Fire was fresh in the area. While the road was open, we came across a few clean-up crews putting out whatever last smoldering hot spots they could find. On a section of the road where there were no crews around, we found a couple smoldering spots that we tried to stamp out. And FYI, it is definitely harder than it looks when there is a buried log. Plus we had to be careful not to stand on top of buried smoldering debris—it can be unstable where fire has burned out a hollow portion underground.
The basics that every vehicle heading out into the wilderness should have: spare tire, extra fuel, shovel, jack.
Some water crossings we just drove through, and others had old wooden bridges constructed like this one across Bargamin Creek.
All these creek and river crossings…how can you resist not getting out and dropping in a few rocks? Denise and Jerry Johnson certainly couldn’t….
Taking in the lay of the land. The view’s not so bad from up here.
A little over halfway through, we made a stop for lunch and a much-needed cooling break.
Often, you pack about 50% more gear and supplies than you’ll actually use on your trip. That’s okay; its way better than the alternative of running out halfway through. This way Day 2, and we were still eating like kings.
When our other representing General Tire vehicle, a 1976 Bronco also decided to become a problem with a leaky transmission line, DelRay Romero and Cliff Olney came to the rescue.
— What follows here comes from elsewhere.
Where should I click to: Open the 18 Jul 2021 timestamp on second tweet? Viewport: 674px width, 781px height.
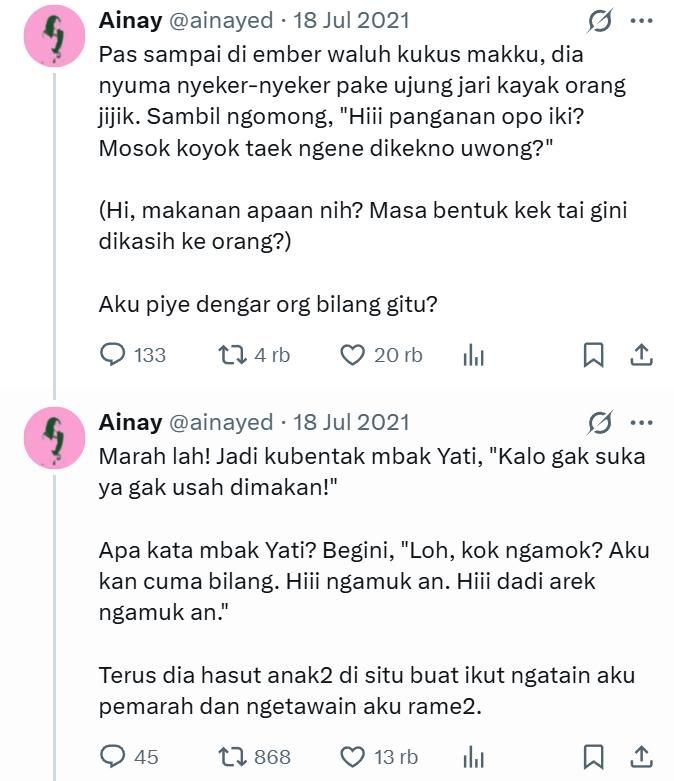[x=350, y=422]
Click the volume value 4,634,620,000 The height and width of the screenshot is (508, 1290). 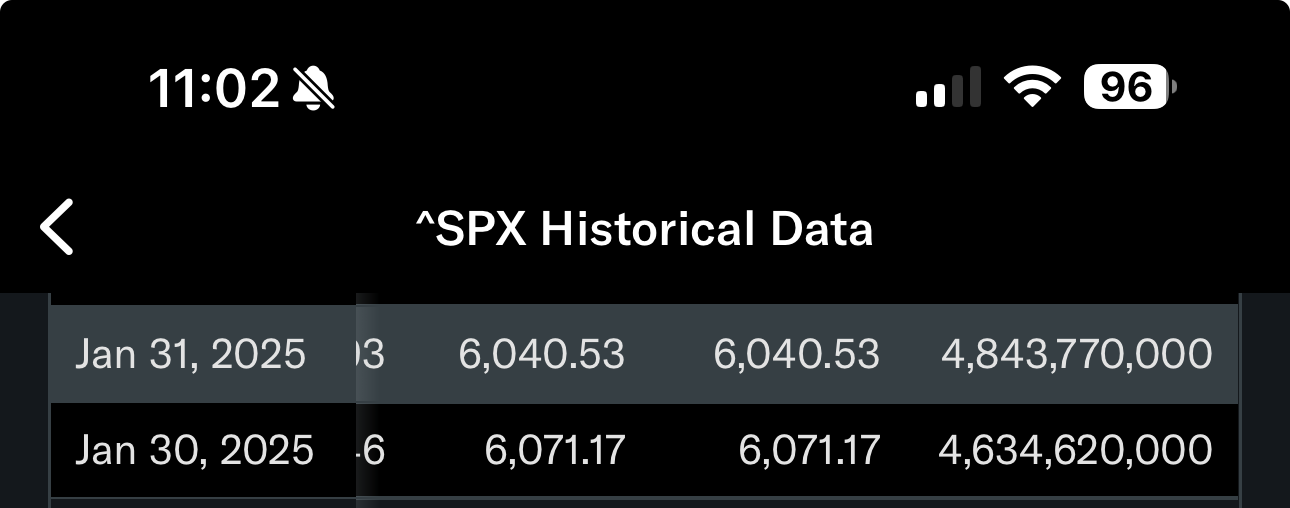click(x=1076, y=450)
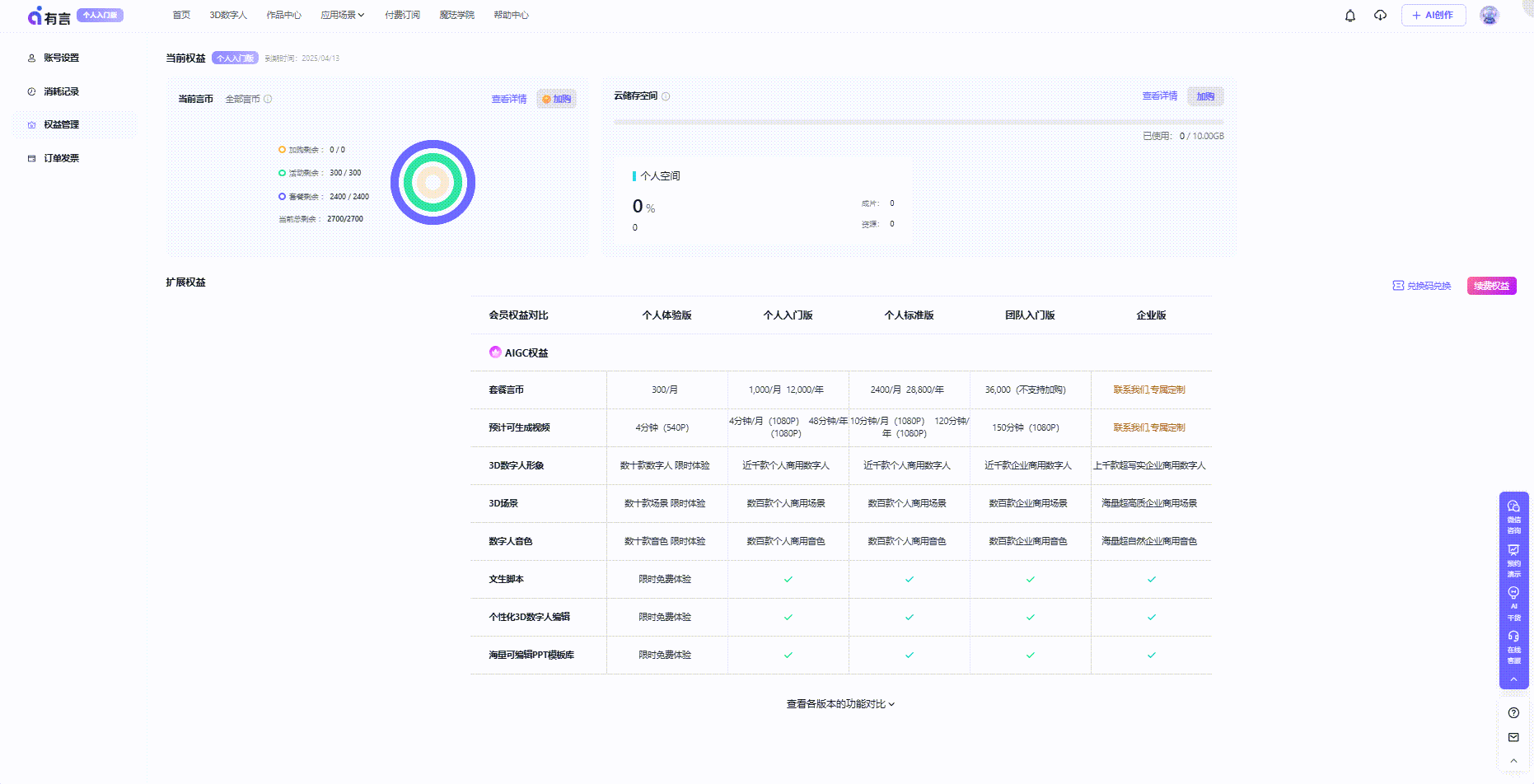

There was an excess of hard fuel line under the hood of the Wagoneer, so DelRay and Cliff simply shortened it with a pipe cutter and gave us the extra piece!
The piece of cut-off fuel line was the perfect fix to get Tony Talbert’s Bronco moving down the trail again without leaking transmission fluid.
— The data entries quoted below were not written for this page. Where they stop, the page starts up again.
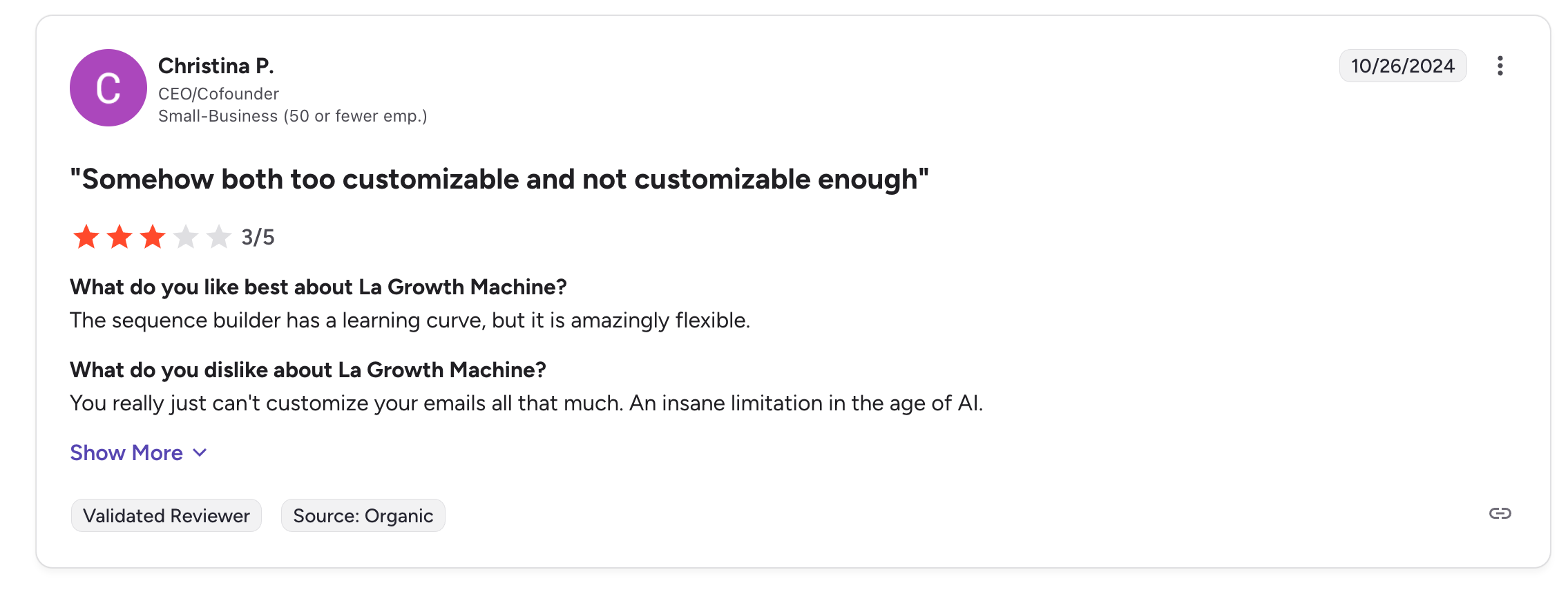Click the fourth gray rating star
This screenshot has height=590, width=1568.
point(186,237)
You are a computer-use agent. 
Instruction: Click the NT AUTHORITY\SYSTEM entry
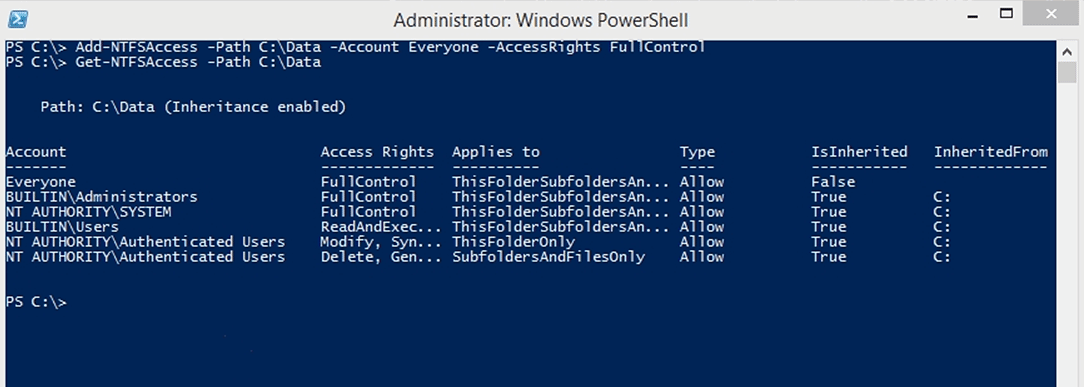coord(88,212)
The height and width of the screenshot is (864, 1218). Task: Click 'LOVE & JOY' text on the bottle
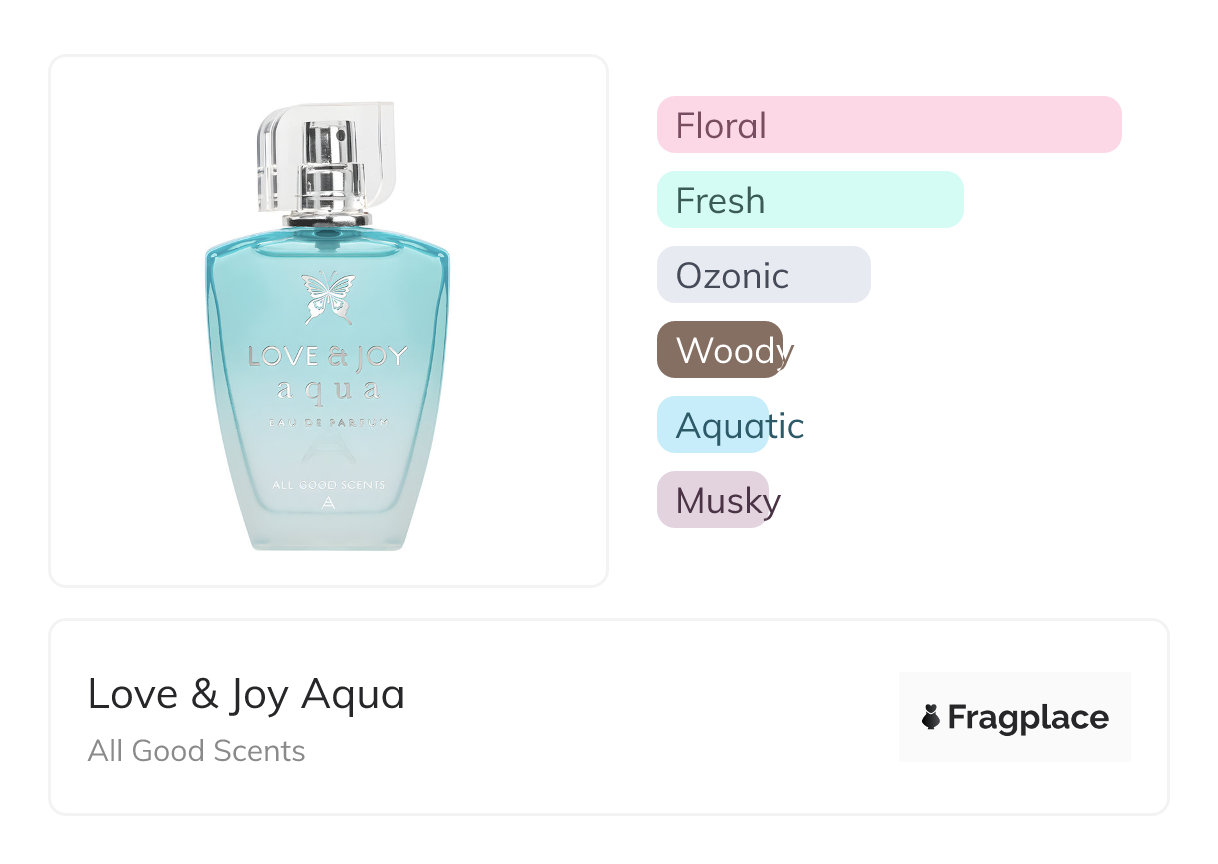tap(327, 356)
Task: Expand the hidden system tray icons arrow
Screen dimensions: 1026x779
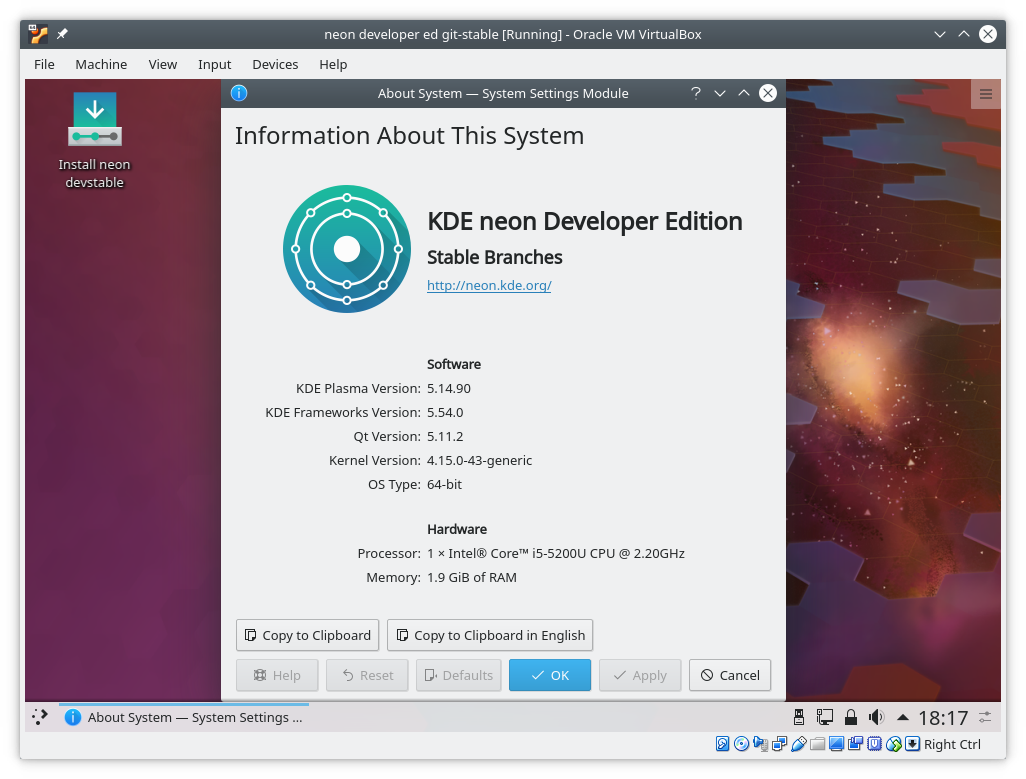Action: pyautogui.click(x=903, y=717)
John Mears points the way to where we’re headed.
We stopped for another brief sign-learned history lesson. The Magruder Corridor was named for Lloyd Magruder and his party, who were robbed and murdered on this pass back in October, 1863. The killers were tracked, caught, and brought back to Lewiston where they became the first to be legally hanged in the new Idaho territory.
As the sun started to set, we traversed on through the dust. Kurt Meachum and Adam Taylor smartly added a camper to this 1963 Ford before leaving on the trip. Their food and gear would’ve had a inch of dirt & dust piled onto top of it otherwise.
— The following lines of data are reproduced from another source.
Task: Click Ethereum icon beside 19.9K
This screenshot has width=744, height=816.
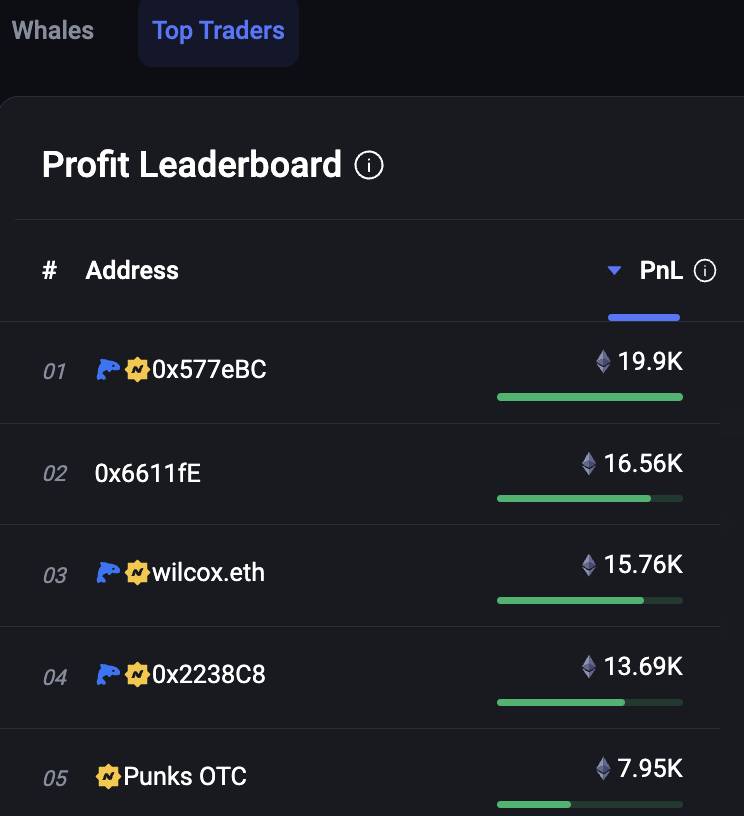Action: click(x=603, y=362)
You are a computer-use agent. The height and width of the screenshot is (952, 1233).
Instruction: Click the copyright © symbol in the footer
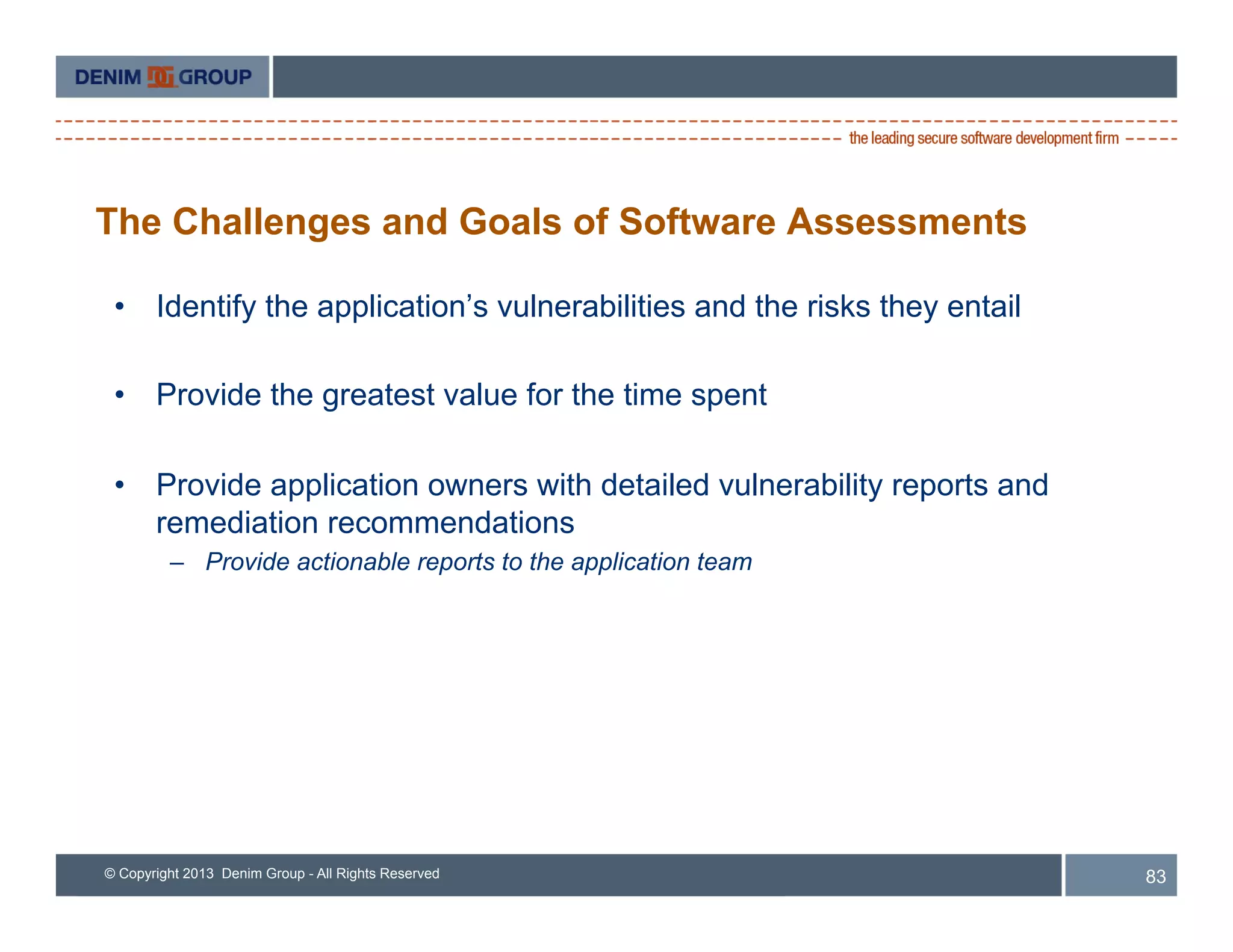tap(110, 874)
Standing at the Idaho/Montana divide on the Nez Perce Pass.
You know you’re in a good old town when there’s a horse pulled up in front of the bar. After hitting pavement again near Darby, Montana, part of the group split off and headed toward Hamilton, Montana, for parts while the rest of the group headed for our next campsite.
The MDED travelers set up camp for the night and gathered around a campfire—something we would do for six nights straight. Coming home and not hanging out with friends before bedtime felt a little weird for a couple days after the trip.
A slow shutter speed, some flashlights, and a few guys can be combined to make some pretty cool pictures.